When it comes to abortion policy, the Democrats’ election season message is pretty straightforward: Republicans already took a sledgehammer to Americans’ reproductive rights, the argument goes, and if given a chance, GOP officials will make matters worse with a national abortion ban.
As a NOTUS report noted this week, the Republican response is similarly simple: The party is telling voters they need not fear an abortion ban passed at the federal level.
Two years after the Supreme Court overturned Roe v. Wade and let states decide their abortion policies, GOP lawmakers say they’re happy to leave it there — for now. As their Democratic opponents accuse them of undermining women’s rights on the campaign trail, Republicans are making a concerted effort to avoid discussing any federal abortion restrictions.
Republican Rep. Byron Donalds of Florida, for example, told the outlet, “If you read the Dobbs decision, it’s clear that abortion is now a state issue, to be regulated by the states, not the federal government.”
Much of the GOP has adopted the same line. Some Republicans say they don’t have the votes to pass a national ban, with others in the party say they aren’t prepared to take such a politically radioactive step.
“Thinking about the politics, it doesn’t seem like that’s really on the table,” Republican Rep. Dan Crenshaw of Texas added.

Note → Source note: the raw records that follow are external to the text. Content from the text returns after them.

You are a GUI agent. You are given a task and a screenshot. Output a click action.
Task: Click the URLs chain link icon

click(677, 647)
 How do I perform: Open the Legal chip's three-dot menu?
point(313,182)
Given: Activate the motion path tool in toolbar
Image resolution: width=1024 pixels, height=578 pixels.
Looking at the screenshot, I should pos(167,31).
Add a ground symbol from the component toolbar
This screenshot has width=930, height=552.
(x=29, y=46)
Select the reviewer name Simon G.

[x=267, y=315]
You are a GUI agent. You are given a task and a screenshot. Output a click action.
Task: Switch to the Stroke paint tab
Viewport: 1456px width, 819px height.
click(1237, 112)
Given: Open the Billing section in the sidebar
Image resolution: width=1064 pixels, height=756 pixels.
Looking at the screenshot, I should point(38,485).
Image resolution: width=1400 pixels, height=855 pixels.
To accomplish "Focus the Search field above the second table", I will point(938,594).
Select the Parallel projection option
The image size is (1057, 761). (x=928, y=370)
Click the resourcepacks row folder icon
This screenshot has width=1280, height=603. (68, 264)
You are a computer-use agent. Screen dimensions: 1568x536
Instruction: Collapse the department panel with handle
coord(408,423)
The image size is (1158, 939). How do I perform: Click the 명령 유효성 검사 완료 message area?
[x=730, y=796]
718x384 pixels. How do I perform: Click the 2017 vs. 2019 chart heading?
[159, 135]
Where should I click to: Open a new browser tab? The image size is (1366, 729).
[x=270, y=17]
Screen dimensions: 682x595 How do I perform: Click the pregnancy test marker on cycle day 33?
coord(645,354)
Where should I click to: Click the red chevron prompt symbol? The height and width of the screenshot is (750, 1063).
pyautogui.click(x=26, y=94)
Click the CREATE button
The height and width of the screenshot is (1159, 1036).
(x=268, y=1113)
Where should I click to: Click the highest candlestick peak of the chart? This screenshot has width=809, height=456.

For abortion rights advocates all of this might seem at least somewhat encouraging. GOP policymakers across much of the country have already imposed radical restrictions on reproductive rights, but if Republicans are now reluctant to pursue a national ban, it ensures that there will still be options for Americans seeking abortion care.
There are, however, a few problems with the latest GOP assurances.
For one thing, many of the Republicans saying that a national abortion ban won’t pass are the same Republicans who’ve endorsed national abortion bans in the recent past. For another, GOP lawmakers can talk a good game about leaving abortion policy to states, but it was literally last week when they voted for a defense package filled with new federal restrictions on reproductive rights.
But the party’s credibility problem also hangs overhead.